With John Martin now on the bubble, Dick Ferguson took to the track. His speed of 184.644 mph bumped Martin from the field. However, in post-inspection, Ferguson was disqualified and fined $5,000 for an illegal wastegate inlet. Rather than welding a washer inside of the wastegate like others had done, his mechanic Wayne Woodward had welded a complete obstruction in the pipe, attempting to illegally over-ride the popoff valve. Martin was re-instated to the field. Meanwhile, Tom Bigelow bumped out Steve Krisiloff as this was going on.

Martin didn't last long, as Steve Krisiloff got into his backup car and bumped him out a few minutes later. The day concluded with Larry Rice bumping out John Mahler.

After the track closed, USAC disqualified Steve Krisiloff and Tom Bigelow for the same infraction that Dick Ferguson was disqualified for earlier – illegal wastegate exhaust pipes and attempting to over-ride the pop-off valve. As a result, the bumped cars of John Mahler and John Martin were re-instated to the field.

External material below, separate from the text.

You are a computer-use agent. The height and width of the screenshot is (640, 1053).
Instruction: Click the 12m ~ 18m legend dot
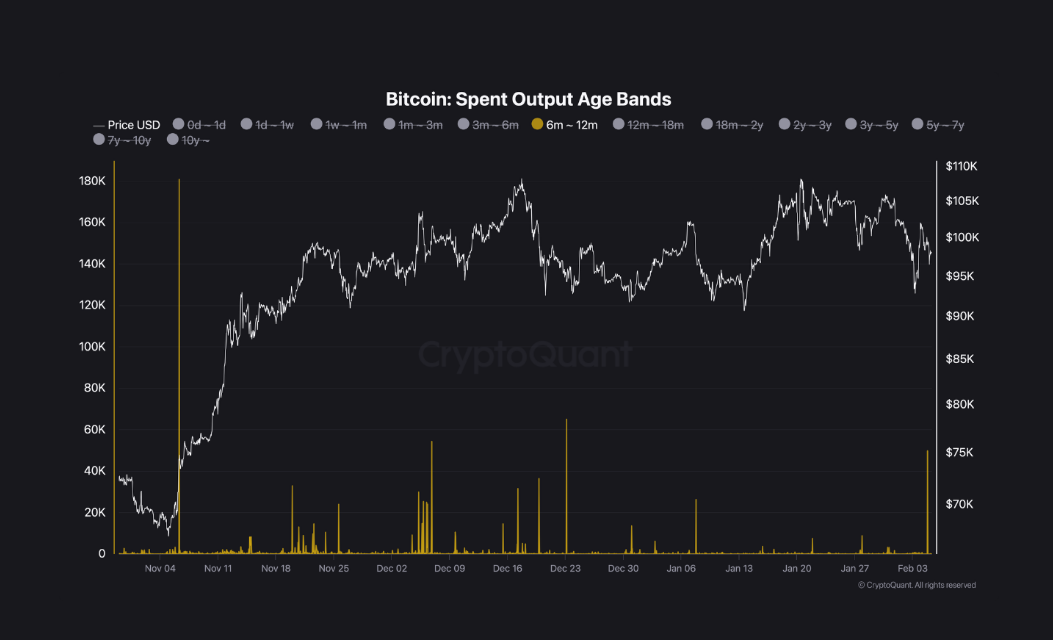617,125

===Bump Day – Sunday May 20===
After the disqualification of three cars on Saturday, USAC issued a memo clarifying their wastegate specifications. Some teams began to voice their complaints that it was not fair for USAC to essentially change the rules midway through time trials. With the increased scrutiny on the wastegate inlets, drivers claimed it was difficult for a legal car to bump out a car already in the field that had cheated, and that the officials were not policing it properly.

The final day scheduled for qualifying began on time around noon. Bill Alsup was the first car to make an attempt, and John Martin was bumped out of the field once again. Danny Ongais, who returned to the cockpit after his crash last weekend, followed suit by "re-bumping" John Mahler. Ongais had complained that USAC officials were deliberately preventing him from returning to the cockpit after his injury. However, after lobbying from his co-competitor and friend Al Unser, officials finally cleared him to drive.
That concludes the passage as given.